Il est très compréhensible que G. Mathieu parle de l'œuvre de Klee comme d'un « petit humanisme ». Or les tableaux de Mathieu ne révèlent-ils précisément pas une réaction immédiate, uns absence de recul ? Son extériorisation dégénère même en exhibitionnisme. Il demande consciemment, ou inconsciemment, une participation directe à son action créatrice. En un certain sens, Mathieu s'efforce de peindre contre la méditation et le temps physique. Bien qu'il emploie le signe, lequel n'a qu'un intérêt ésotérique, il a oublié l'ésotérisme. L'ésotérisme n'est-il cependant pas à l'origine de la réflexion ?
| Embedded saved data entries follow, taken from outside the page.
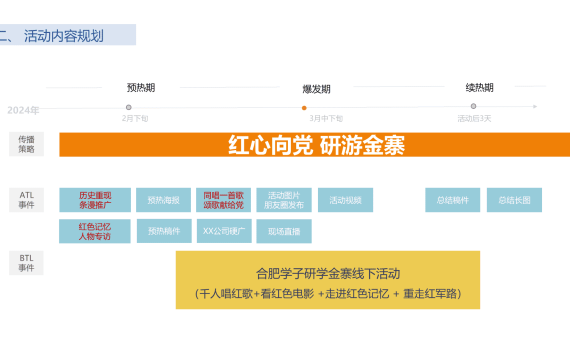This screenshot has height=360, width=570.
Task: Click the 预热期 timeline dot marker
Action: pos(129,107)
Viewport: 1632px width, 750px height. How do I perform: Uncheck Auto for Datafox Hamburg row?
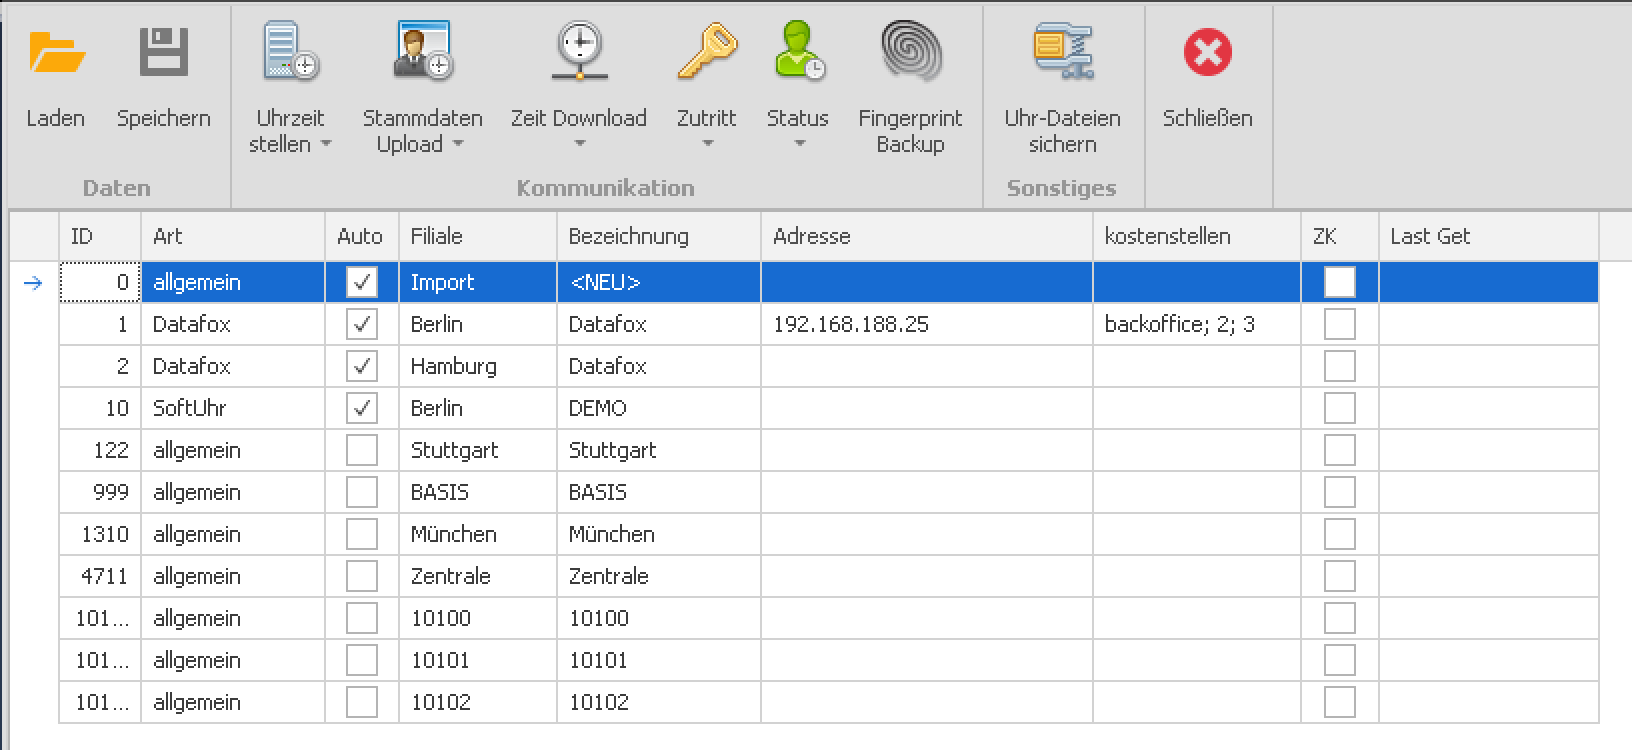coord(361,366)
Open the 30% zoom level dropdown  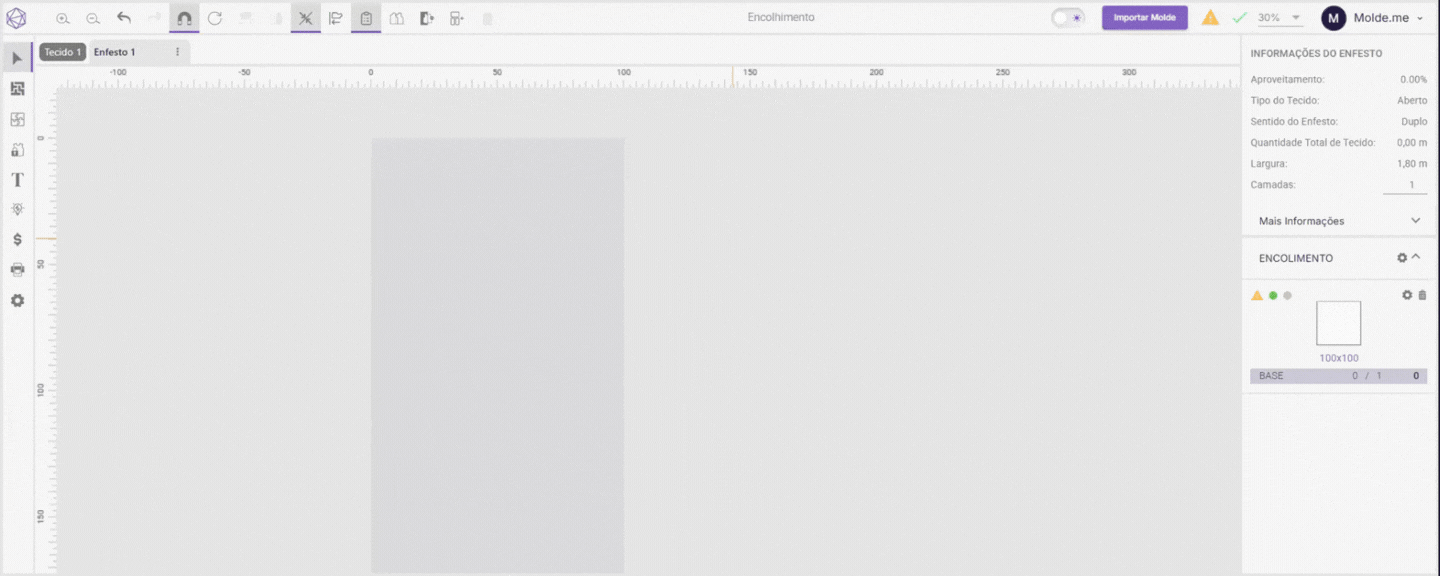click(x=1280, y=18)
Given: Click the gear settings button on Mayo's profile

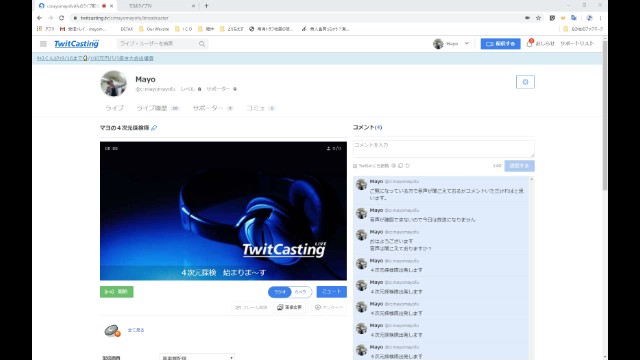Looking at the screenshot, I should point(525,82).
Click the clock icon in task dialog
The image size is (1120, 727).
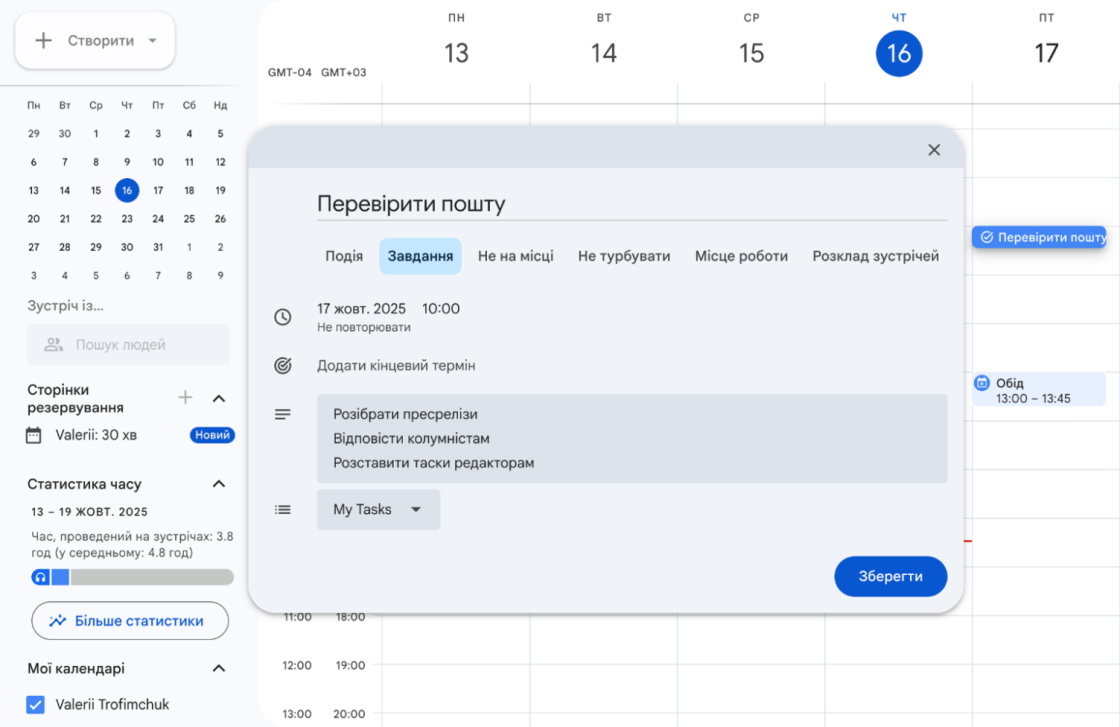pyautogui.click(x=283, y=317)
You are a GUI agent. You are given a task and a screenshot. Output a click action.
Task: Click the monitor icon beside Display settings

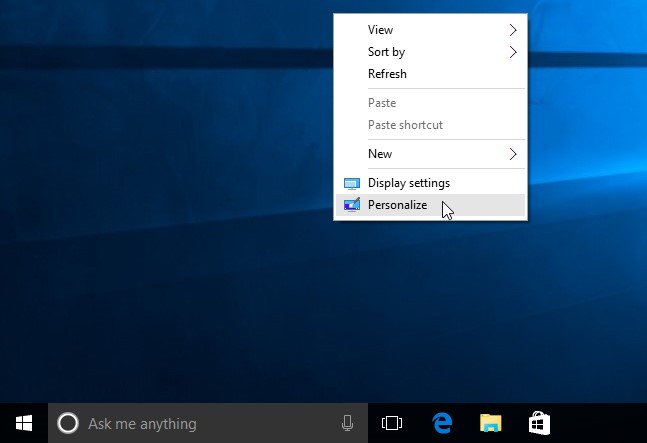(351, 183)
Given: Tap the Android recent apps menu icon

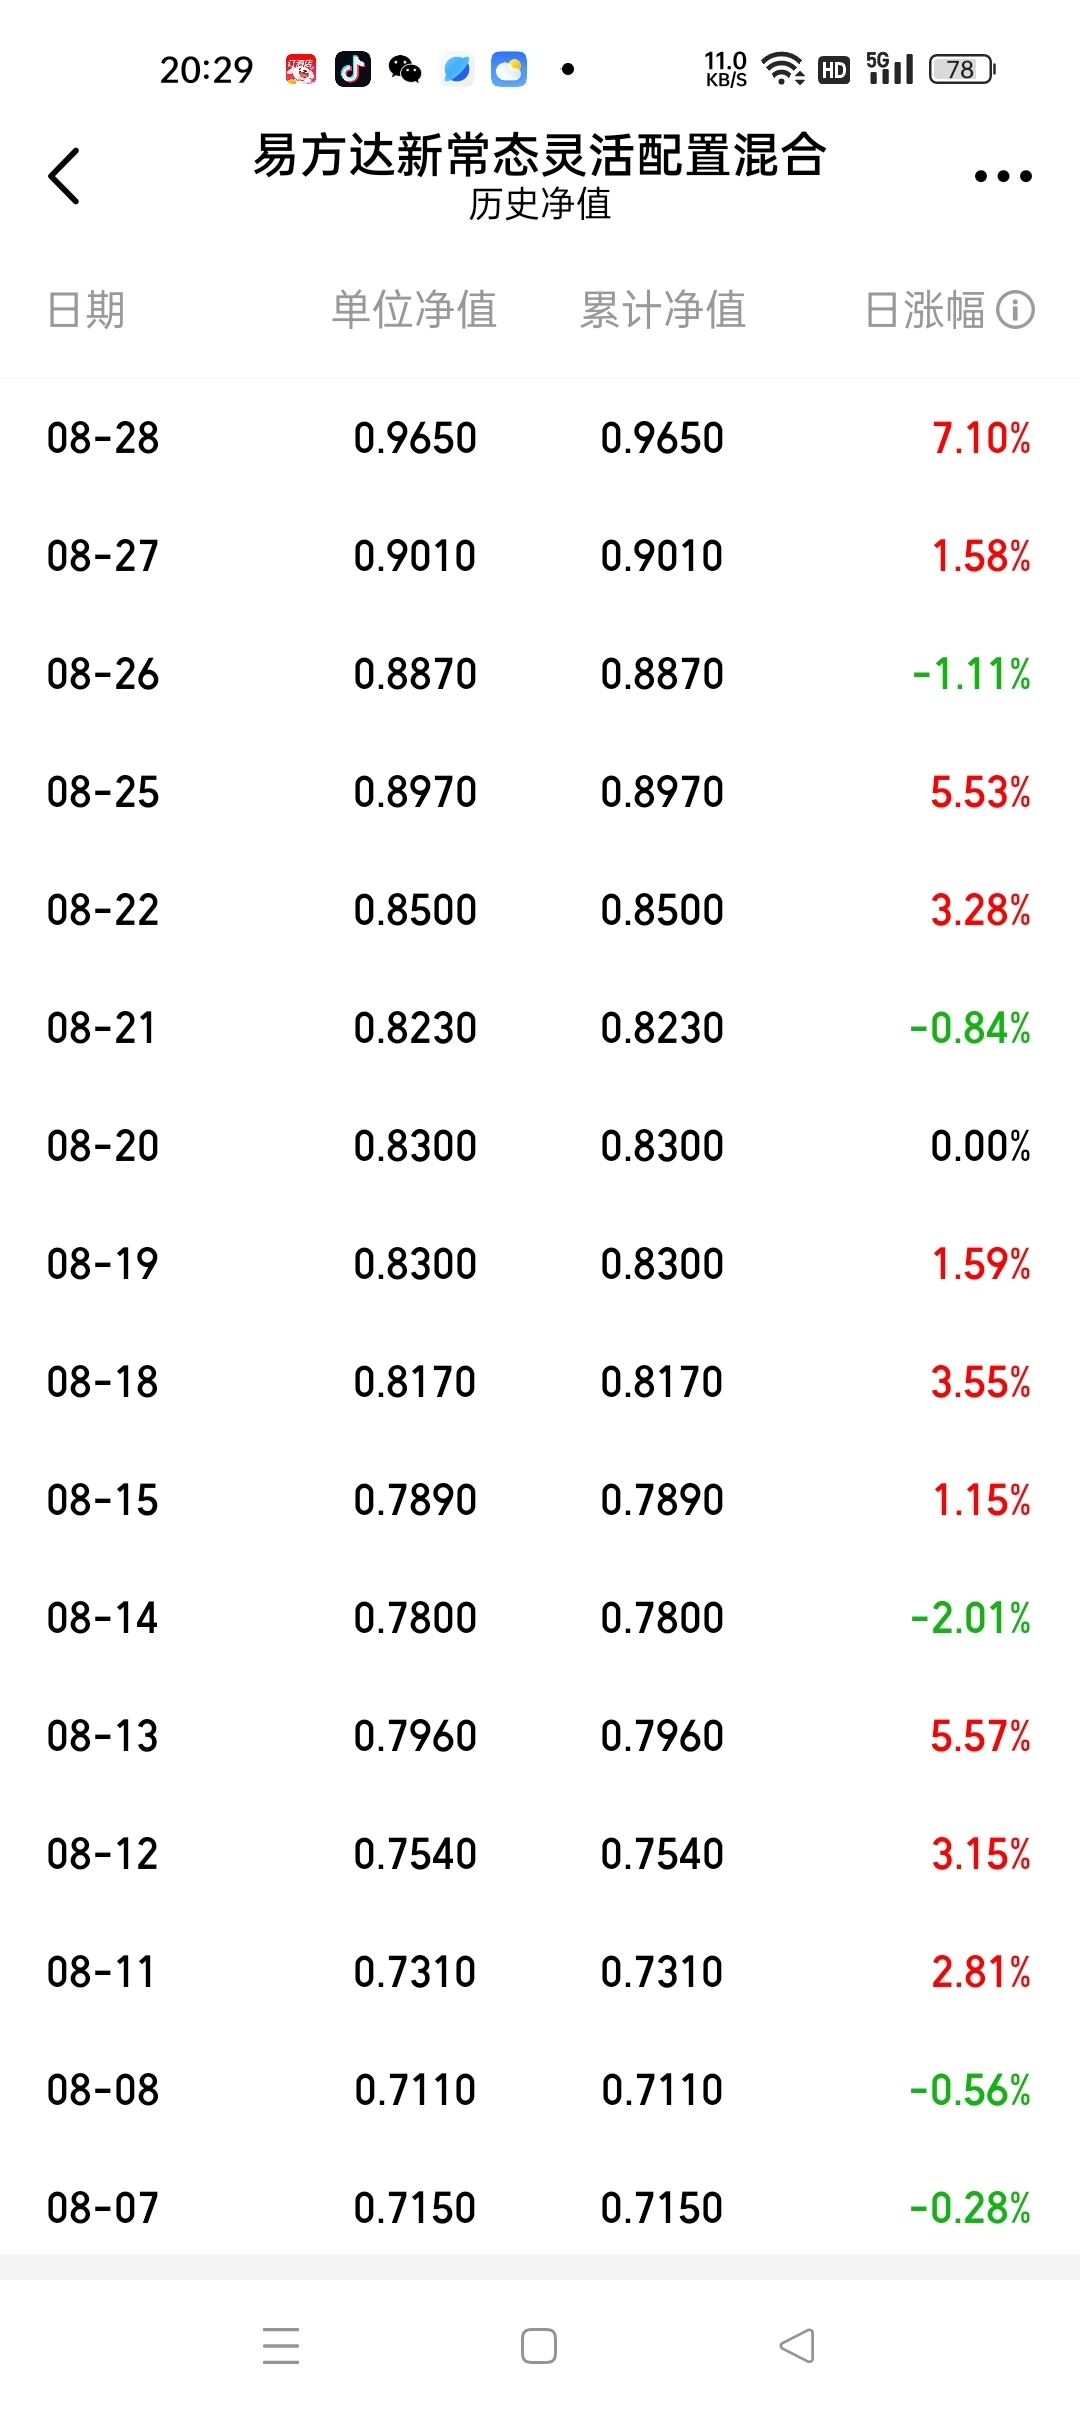Looking at the screenshot, I should [281, 2345].
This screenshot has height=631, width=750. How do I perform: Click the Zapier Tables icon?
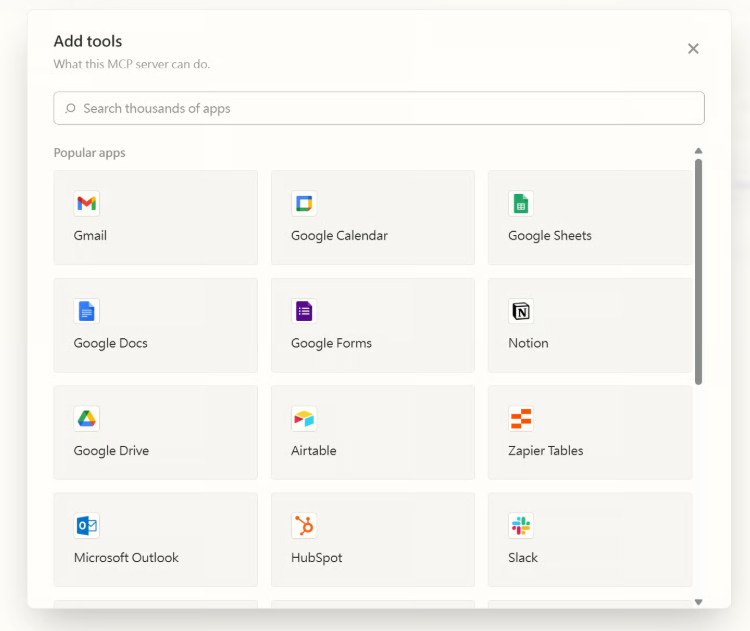pyautogui.click(x=521, y=419)
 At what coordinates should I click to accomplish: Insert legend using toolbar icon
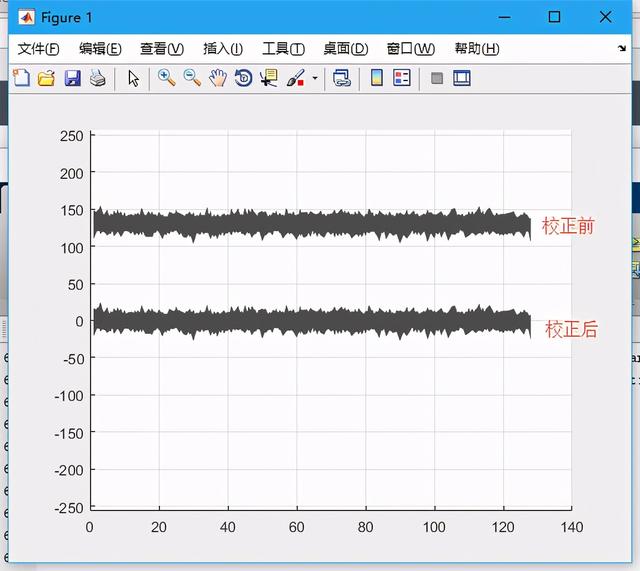[x=402, y=78]
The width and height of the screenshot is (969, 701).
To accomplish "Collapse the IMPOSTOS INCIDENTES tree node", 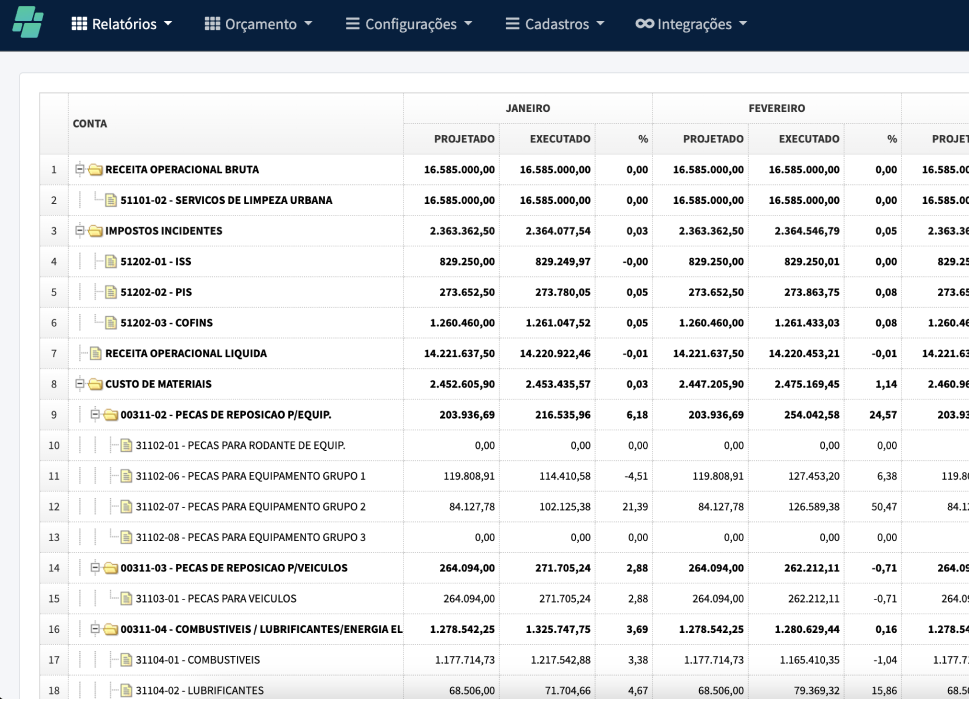I will tap(80, 231).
Le fait que l'exhibitionnisme n'eut jamais beaucoup d'adeptes au nord, prouve qu'on s'y oriente vers l'essentiel. On s'y occupe peu de l'acte créateur, de soi-même. La méditation compte plus de disciples que l'observation directe. Les peintres véritables dérobant leurs travaux à la collectivité, et n'attendant pas le verdict d'un public enclin aux modes, restent inconnus et peu désirés dans les villes où tout se déroule sous le signe de l'activité..

La Mecque de la Culture à la Mode, où pratiquement chacun s'imagine incarner la culture elle-même, juge que tout ce qui se trouve en dehors est quantité négligeable (c'est-à-dire 3 milliards d'hommes !) Qui n'habite Paris ne peut être bon peintre, puisque le feu sacré n'est distribué que par la mode parisienne. Tout ce qui n'est point basé sur l'actualité n'est pas compris de ces autruches de la politique. Toute l'histoire de l'art moderne est amoindrie : Kandinsky, Mondrian, Klee, Malevitch, Macke, Marc, les futuristes italiens, les expressionnistes allemands et flamands. « Go home ! » s'écriaient-ils à la vue des peintres américains. Et enfin : « En Belgique, il n'y a pas de peintres » ; oui, en effet, rien que du superflu qui ne se voit éclairé par l'astre de Paris. Ne l'oublions surtout pas : « Diminuer le grand, augmenter le petit, c'est la joie du peuple ».

1961

 

Published in

De Tafelronde Vol. 8 (1963) Nr. 3: p. 29-31.
Art Actuel, 3ième année, n. 19, 1961: n.p.